▸ YOUR GOAL
Check each statement against the herb-farming text below, answering yes or no and quoting the words that decide it: 1. Basil draws white flies. 2. Leaving stock at a business on consignment is discouraged. 3. Shipped packages should include some information on the herb.
*** Opening SOURCE TEXT ***
During your research, include study on which herbs attract pests. (Basil attracts white flies which are difficult to eliminate). Another trick is to keep herbs that attract pests away from the ones that do not on your herb farm.
If you are proficient with your computer, make up nice labels for your herbs. If not, go to a printer and have them make them for you. When you get to the stage that you are shipping herbs, always put a little information on the herb in the package. It gives your package a personal touch and your customer will be more apt to buy again.
Once you have a crop in you will need to market your inventory. Go to Gourmet Restaurants and Gourmet stores. Don’t forget health food stores and caterers. Talk to the chef or owner and explain what you have. You may try to leave some of your stock at the establishment on consignment to get your customers to see the value of fresh herbs. Offer to set up a display with a poster for their window. Or offer them a “special introductory price”. You may even know some people in your area that just love to cook and would be ecstatic if they were part of your route. Exposure is key at this stage for both your name and your herbs. Go back to these potential customers often to build up your reliability.
*** Closing SOURCE TEXT ***
*** Opening RECORDS SUPPLIED ***
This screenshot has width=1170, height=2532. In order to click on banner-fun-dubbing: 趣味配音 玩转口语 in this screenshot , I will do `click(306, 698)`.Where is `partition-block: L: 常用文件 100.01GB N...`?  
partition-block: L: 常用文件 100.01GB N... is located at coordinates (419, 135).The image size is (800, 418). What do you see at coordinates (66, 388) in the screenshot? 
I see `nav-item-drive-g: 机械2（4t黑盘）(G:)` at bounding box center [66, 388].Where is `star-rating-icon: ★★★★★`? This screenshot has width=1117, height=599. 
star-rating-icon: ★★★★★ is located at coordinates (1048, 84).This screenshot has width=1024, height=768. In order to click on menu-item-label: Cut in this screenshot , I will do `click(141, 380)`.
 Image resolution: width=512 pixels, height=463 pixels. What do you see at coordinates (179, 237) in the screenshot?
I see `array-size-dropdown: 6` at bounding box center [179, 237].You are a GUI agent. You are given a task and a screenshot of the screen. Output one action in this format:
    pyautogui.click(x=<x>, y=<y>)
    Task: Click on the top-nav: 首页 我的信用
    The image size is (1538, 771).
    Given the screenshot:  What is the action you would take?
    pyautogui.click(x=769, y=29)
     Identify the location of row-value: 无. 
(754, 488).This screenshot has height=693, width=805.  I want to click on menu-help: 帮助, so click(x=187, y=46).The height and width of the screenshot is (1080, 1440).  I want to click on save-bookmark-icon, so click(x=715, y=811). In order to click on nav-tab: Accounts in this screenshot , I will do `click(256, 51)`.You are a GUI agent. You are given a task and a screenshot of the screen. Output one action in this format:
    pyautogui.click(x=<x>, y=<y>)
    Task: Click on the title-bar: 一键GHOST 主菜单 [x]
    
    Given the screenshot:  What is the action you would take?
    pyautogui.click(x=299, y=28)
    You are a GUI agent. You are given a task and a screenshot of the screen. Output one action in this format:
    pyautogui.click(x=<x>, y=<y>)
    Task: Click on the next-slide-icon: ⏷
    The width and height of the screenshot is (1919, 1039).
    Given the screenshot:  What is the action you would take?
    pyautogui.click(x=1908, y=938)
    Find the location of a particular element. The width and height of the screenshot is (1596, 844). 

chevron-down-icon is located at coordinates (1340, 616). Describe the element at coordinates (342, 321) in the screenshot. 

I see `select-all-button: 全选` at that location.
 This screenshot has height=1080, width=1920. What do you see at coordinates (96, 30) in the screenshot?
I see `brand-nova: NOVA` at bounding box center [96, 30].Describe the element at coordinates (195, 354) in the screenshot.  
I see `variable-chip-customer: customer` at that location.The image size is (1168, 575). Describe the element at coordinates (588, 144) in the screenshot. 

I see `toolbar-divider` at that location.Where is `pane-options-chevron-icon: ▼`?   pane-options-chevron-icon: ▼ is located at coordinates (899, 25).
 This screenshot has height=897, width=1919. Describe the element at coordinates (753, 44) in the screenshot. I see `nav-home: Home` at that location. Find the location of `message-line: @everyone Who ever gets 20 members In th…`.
*** Closing RECORDS SUPPLIED ***
▸ RESPONSE AREA
1. Yes: "Basil attracts white flies which are difficult to eliminate"
2. No: "You may try to leave some of your stock at the establishment on consignment to get your customers to see the value of fresh herbs."
3. Yes: "always put a little information on the herb in the package"